Shingle Street is a place of great natural beauty, a designated Site of Special Scientific Interest (SSSI), and a popular destination for swimmers, fishermen, bird watchers and walkers, especially in the warmer summer months. The Shingle Street residents welcome visitors but do request that they are respectful to the place, the people who live here and to other regular visitors. The information below is designed to help people make the most of their visit and to ensure that the beauty and character of Shingle Street can be maintained.
Swimmers at Shingle Street can experience strong tides and rip currents, especially at the mouth of the River Ore where ebb tides of up to 5 knots (6 mph) can easily carry a strong swimmer out to sea. Be very careful and keep an eye on other members of your group. If you do get caught in a current, RNLI advice is to swim across it rather than try to swim against it.
In June 2022, 2 fit young men got into trouble and had to be rescued by lifeboat and coastguard helicopter. See “Swimmers suffer hypothermia after being swept out to sea” in the East Anglian Daily Times.
Visiting groups and filming
Our residents’ association (SSSL) has a particular responsibility for protecting the shingle banks and the rare flora that grow on them as these areas are designated as a Site of Special Scientific Interest (SSSI). Unfortunately, in recent years the increasing number of visitors has resulted in some trampling of sensitive areas within the SSSI. The risk of inadvertent damage is greatest when whole groups are walking across these areas, so we are now reluctantly discouraging the many requests we get for official visits by large, organised parties. An exception is made for applications from school, university or other educational and research-oriented groups, provided that group numbers are limited and that approved groups observe the precautions necessary to protect this rare and fragile environment. The alternative would eventually be to cordon off these areas entirely, which we are most reluctant to do for the sake of respectful individual visitors.
We are also not permitting visits for filming or photo shoots on SSSL land unless it is solely for personal usage (that is, not for commercial or publicity purposes). This is to mitigate the impact of trampling sensitive areas on the shingle banks and also to avoid intended, or unintended, publicity of the area that may result in significantly greater visitor numbers, for example through sharing on social media.
Commemorative memorials and benches
We routinely receive requests to place commemorative benches and other memorials on SSSL land.

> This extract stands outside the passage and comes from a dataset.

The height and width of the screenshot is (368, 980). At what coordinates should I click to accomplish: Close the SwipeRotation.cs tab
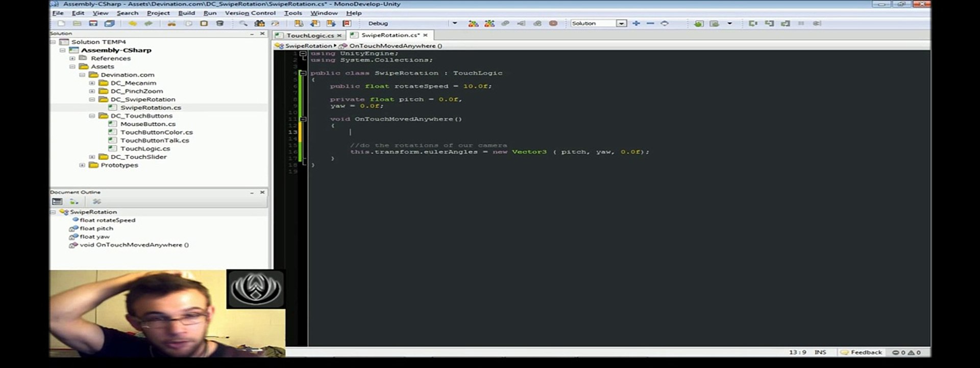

Regretfully we have to decline all requests for the following reasons:
- The residents’ association is responsible for conserving the Shingle Street environment and maintaining its designation as an Area of Outstanding Natural Beauty and a Site of Special Scientific Interest. It would not be practical to accommodate all such requests without compromising its designated status and affecting the special character of the place.
- In order to maintain equal treatment for all, we do not feel it right to consider any exceptions to the above.
Parking in Shingle Street is kindly permitted by private landowners, but overnight sleeping in vehicles is not permitted. Please park with consideration for others. At peak times in summer, there have sometimes been several hundred cars at Shingle Street, resulting in road blockages and consequent difficulties for delivery vans and even emergency services in getting through. Ditches have therefore now been dug on one side of the road to discourage parking on both sides. This is not to stop people from coming to Shingle Street but just to ensure that essential access to the hamlet is maintained and the open grassland is protected.
Bicycle racks have now been placed in the car parks at both ends of Shingle Street to encourage visitors to come by bike rather than by car and to ensure that cyclists can leave their bikes safely. Please note that neither bikes nor any wheeled vehicle can be used on the shingle itself because of the damage their tracks cause to the fragile environment, in particular the beach flora.
Litter and rubbish
Please do not leave any litter on the beach or the marshlands behind it. Visitors should take their rubbish away with them. In the past, rubbish bins at the car parks have been filled to overflowing, with the wind soon spreading any overflow over the surrounding area. In line with experiments in some other parts of the country, the bins have now been removed from the southern end to encourage people to take their litter away when they leave.
Please collect your dog poop and either take it away with you or put it in the special red bins provided. There are two: one at the car park at the northern end (see photo above); and one at the edge of the trees at the southern end where the seawall footpath starts.
Toilets and camping
There are no toilet facilities at all in Shingle Street, so please plan your visits accordingly and avoid despoiling or polluting this lovely place in offensive and unhygienic ways. Please also note that there is no overnight camping at Shingle Street. All the land from fields through the beach to the foreshore, including the land on which visitor parking is permitted, is privately owned, and no camping is allowed anywhere.